I wander downtown to buy Christmas cards, in the hope that it will assuage my guilt at not yet having begun shopping for presents. There is no escaping the swift approach of Yuletide on this brisk December day.
Fairy lights wind their way up tree trunks, like magic ivy. A middle-aged couple carries plastic bags and an air of exasperation. A Norway Spruce leans up against a wall, naked but on the brink of fulfilling its life purpose.
I pop in my iPod buds and drown out the world with the sounds of Video Games and Villagers. A teenager rushes out of a pound shop, her face full of freckles and anticipation. I enter. A mother slaps her children’s hands away from sweets and toys. A man in dirty work clothes holds a basket brimming with tinsel.
I buy two packets of sparkly Santa cards and continue down the main street. A young boy bolts into the library. I follow. As I enquire after a Heather O’Neill novel, which is currently MIA, an elderly woman breezes up to the desk.
“It’s getting cold out there, Mrs O’Brien,” the male librarian tries.
“We’re all ageing,” the woman retorts.
He changes the subject.
“What do you think of the Budget?”
The woman doesn’t respond.
“WHAT DO YOU THINK OF THE BUDGET?” the librarian bellows. Children look up in disbelief.
“I heard you the first time,” the old lady announces. “I just don’t bother with all that shite!”
I leave without a book, but not without a story.
I take a detour home along the Liffey. The river is full and fast. The moon clings to the cobwebs of the morning sky. Drizzle settles on nettles. A reluctant dog is pulled toward the nonchalant swans. Ducks fly close to the water, their necks straining forwards.

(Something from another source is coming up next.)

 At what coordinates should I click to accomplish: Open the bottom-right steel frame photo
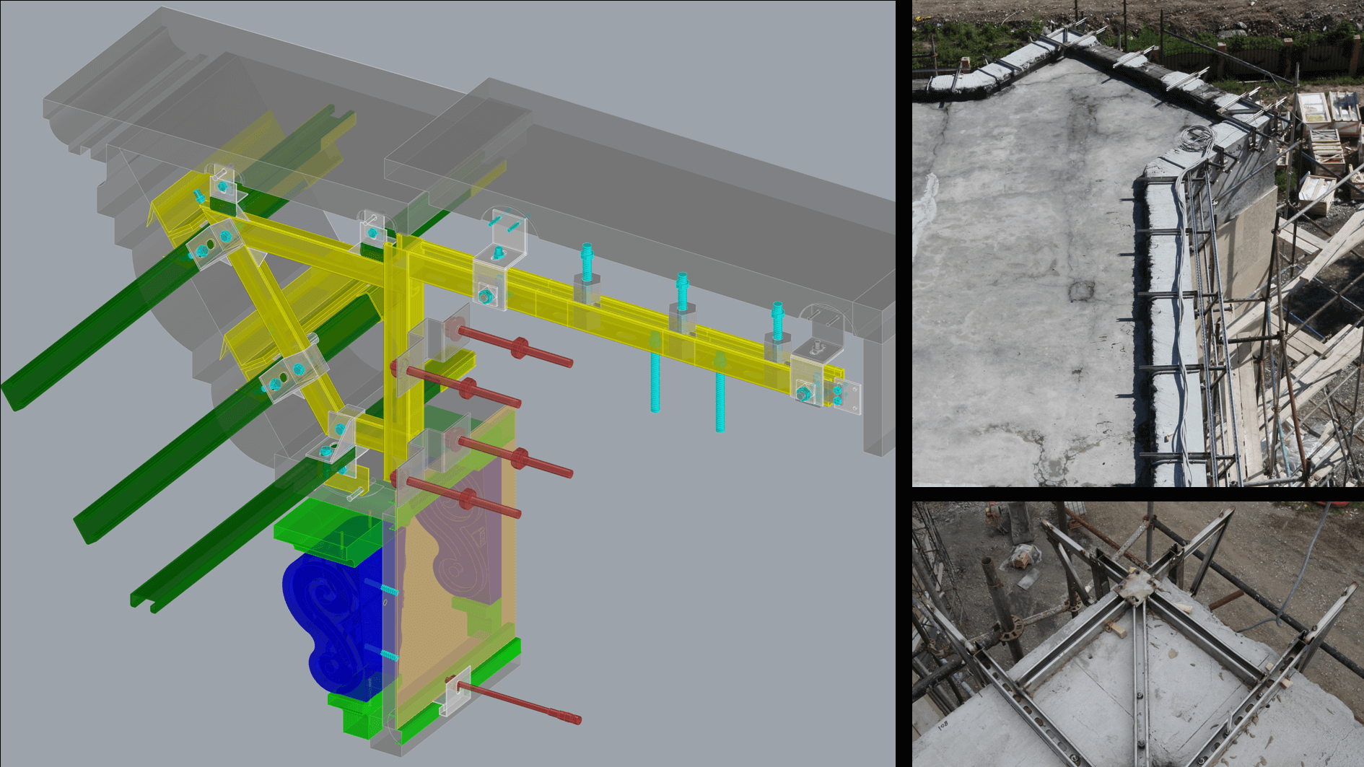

Reeds clump together and float to the surface, like dead bodies. A leafless tree bends over the water, like a nude diver frozen in time. A woman jogs by, barely lifting her legs. A man in a track suit practises Tai Chi in the wet grass. I wonder if he’s crazy and try not to stare.
As I huddle on a park bench, ignoring the cold and blowing on a Biro, I decide that I am a writer and that there is nothing I’d rather be.
“It is necessary to write, if the days are not to slip emptily by. How else, indeed, to clap the net over the butterfly of the moment?” Vita Sackville-West
And for all you budding writers out there, click here.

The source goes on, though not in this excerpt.